Railroads transform farming in the Old Northwest

Before the 1850s, the lack of transportation in all areas west of the Appalachian Mountains made it nearly impossible for farmers and ranchers to sell large quantities of their products. This is illustrated in an 1852 U.S. Senate report showing that a farmer using wagons on existing dirt roads to ship his crop to a market 330 miles away was likely to spend the entire value of his crop on the cost of transporting it. Transporting by railroad reduced the cost by an estimated 90 percent.

Words to Know

foreclosure:
A legal process in which a borrower who does not make payments on a mortgage or loan is deprived of the mortgaged property.
grain elevators:
Huge storage bins built next to railroad tracks to hold grain until it is loaded into train cars.
grant:
A transfer of property by deed or writing.
Great Plains:
An area of grassland that stretches across the central part of North America eastward from the Rocky Mountains, from Canada in the north down to Texas in the south.
labor union:
An organization of workers formed to protect and further their mutual interests by bargaining as a group with their employers over wages, working conditions, and benefits.
magnate:
A powerful and influential person in an industry.
reservations:
Land set aside by the U.S. government for use by Native Americans.
slums:
Severely overcrowded urban areas characterized by the most extreme conditions of poverty, run-down housing, and crime.

Around the time of the study, two railroad lines, the Michigan Southern and the Michigan Central, first linked Chicago, the most important market for eastern goods, to New York City, the most important Atlantic shipping center.
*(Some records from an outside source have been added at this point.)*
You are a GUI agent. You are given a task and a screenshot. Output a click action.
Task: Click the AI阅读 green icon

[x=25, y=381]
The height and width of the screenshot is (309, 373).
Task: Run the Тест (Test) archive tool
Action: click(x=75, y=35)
Chicago quickly became the center of the grain trade. Meanwhile, a spreading web of smaller railroad lines began to ship the produce of northern Illinois, Wisconsin, Michigan, Indiana, and Iowa as well. These railroads formed a powerful transportation network with Chicago at its center. By 1850 Chicago was handling as much grain as Saint Louis, the major river port at the foot of the St. Louis River that had long been a shipping center. By 1854 more grain was moving along the Great Lakes than through the major port city of New Orleans.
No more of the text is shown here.